A União Europeia está pagando significativamente mais pela carne bovina produzida em Mato Grosso do que a China, principal destino das exportações do Estado. Dados do Imea (Instituto Mato-grossense de Economia Agropecuária) mostram que, no primeiro semestre de 2026, os compradores europeus desembolsaram até 40% a mais por tonelada do produto, evidenciando a crescente importância dos mercados de maior valor agregado para a pecuária mato-grossense.
Enquanto a União Europeia pagou, em média, US$ 6.390 por tonelada e os demais países da Europa desembolsaram US$ 6.667 por tonelada, o preço médio pago pela China ficou em US$ 4.745 por tonelada.
Apesar da diferença, o mercado chinês segue como o principal comprador da carne bovina de Mato Grosso, respondendo por 55,2% do volume exportado no período.

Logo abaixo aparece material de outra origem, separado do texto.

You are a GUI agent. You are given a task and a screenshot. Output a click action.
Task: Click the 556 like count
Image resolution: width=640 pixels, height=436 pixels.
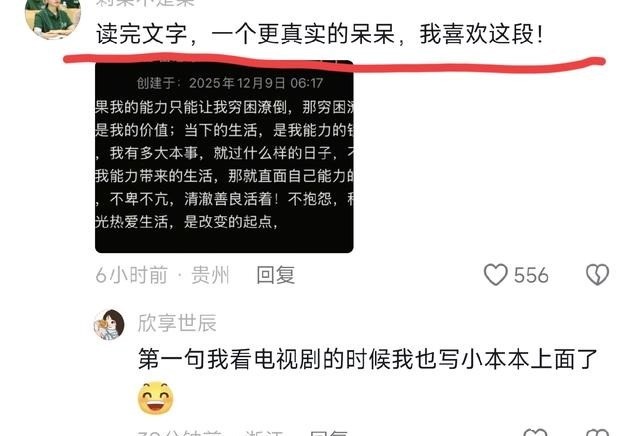point(531,275)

Os números mostram que, embora a China continue sendo indispensável pelo volume de compras, a estratégia da cadeia pecuária passa cada vez mais pela diversificação de destinos e pela conquista de mercados dispostos a pagar mais por produtos com maior nível de exigência. No caso da Europa, fatores como rastreabilidade, qualidade, sustentabilidade e regularidade do fornecimento contribuem para elevar o valor da carne exportada.
Essa diferença também aparece no Índice de Atratividade das Exportações, elaborado pelo Imea para medir o retorno econômico obtido com as vendas externas em relação ao preço da arroba do boi gordo em Mato Grosso.